La parola depistaggio risuona nell’aula del Tribunale, in cui si sta celebrando il processo sullo sviamento delle indagini relative alla morte di Stefano Cucchi. Una morte che ha aspettato giustizia per molti anni, proprio per le tante difficoltà a risalire alla verità dei fatti che accaddero nell’ottobre del 2009 e che si conclusero con la morte del giovane geometra di Tor Pignattara.
A pronunciare un accusa precisa è ovviamente il pm Giovanni Musarò che parla di un’azione continuativa, durata anni.

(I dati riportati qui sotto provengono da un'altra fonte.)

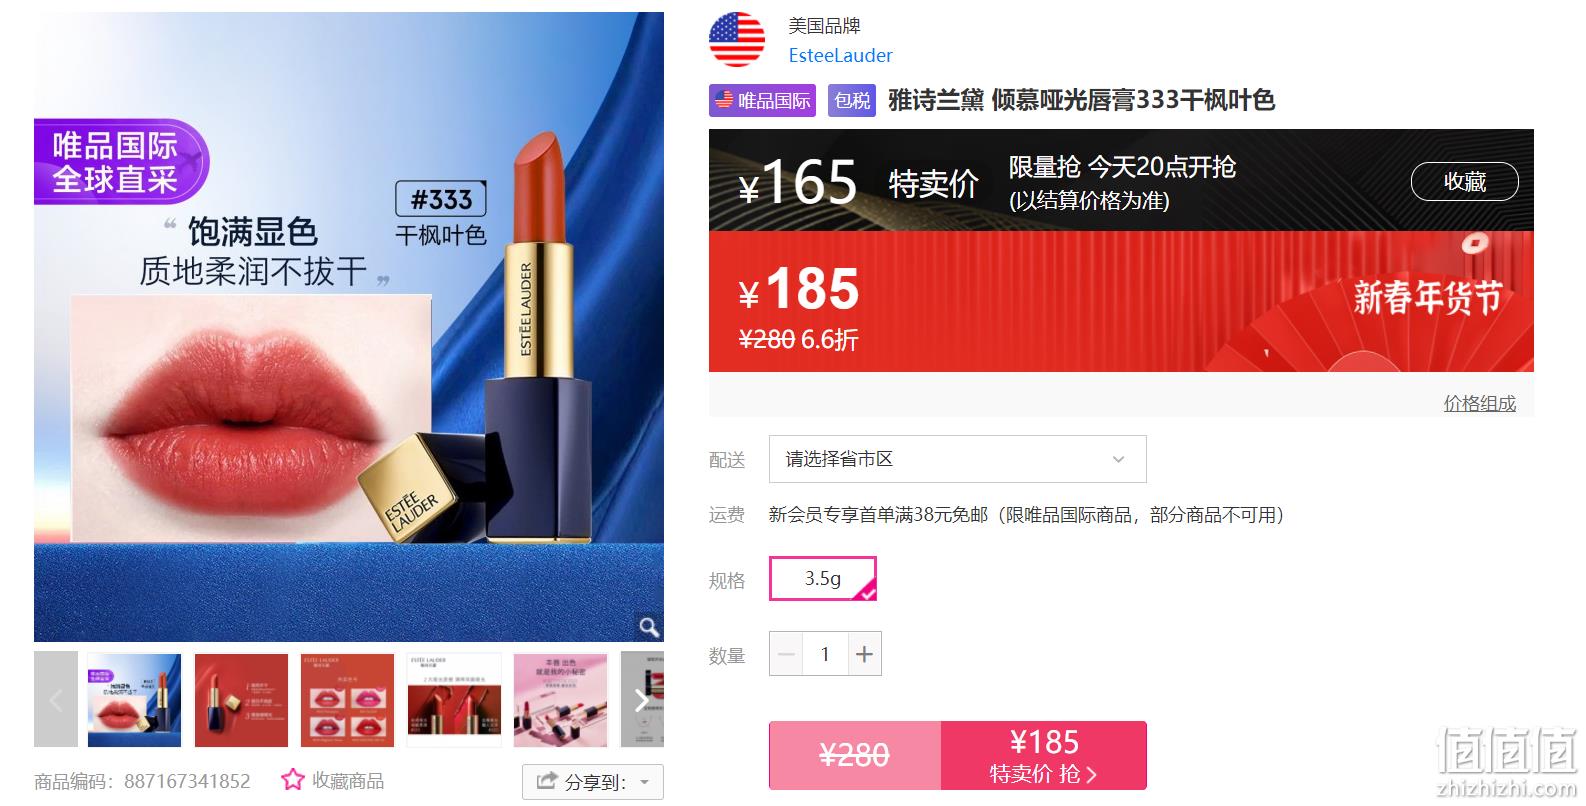Click the star icon to favorite product

pyautogui.click(x=292, y=780)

“Depistaggio ossessivo fin dai primissimi momenti immediatamente successivi al decesso di Stefano Cucchi. Puntavano alla richiesta di archiviazione che non poteva essere fatta dal momento in cui tutto il Paese chiedeva verità dopo la pubblicazione delle foto terribili del cadavere di Stefano Cucchi. Sarebbe comunque stata inaccettabile una simile archiviazione dal momento che sarebbe stata evidentemente colpa dei Carabinieri senza poter individuarne i responsabili. Allora occorreva svincolare quella morte dal pestaggio e coinvolgere gli agenti della Polizia Penitenziaria.”
Una requisitoria durissima, in cui però si sottolinea anche la non volontà di fare di tutta un’erba un fascio, sottolineando che non è sotto accusa l’Arma dei Carabinieri come istituzione. Tanto più che lo stesso ministero della difesa e anche l’Arma si sono costituiti parte civile.
Ad essere sotto accusa per i depistaggi delle indagini sulla morte atroce di Stefano Cucchi sono in otto il generale Alessandro Casarsa all’epoca dei fatti comandante delGruppo Roma, e altri 7 carabinieri.
Le richieste di condanna nei loro confronti verranno formalizzate il prossimo 23 dicembre nella prossima udienza del processo.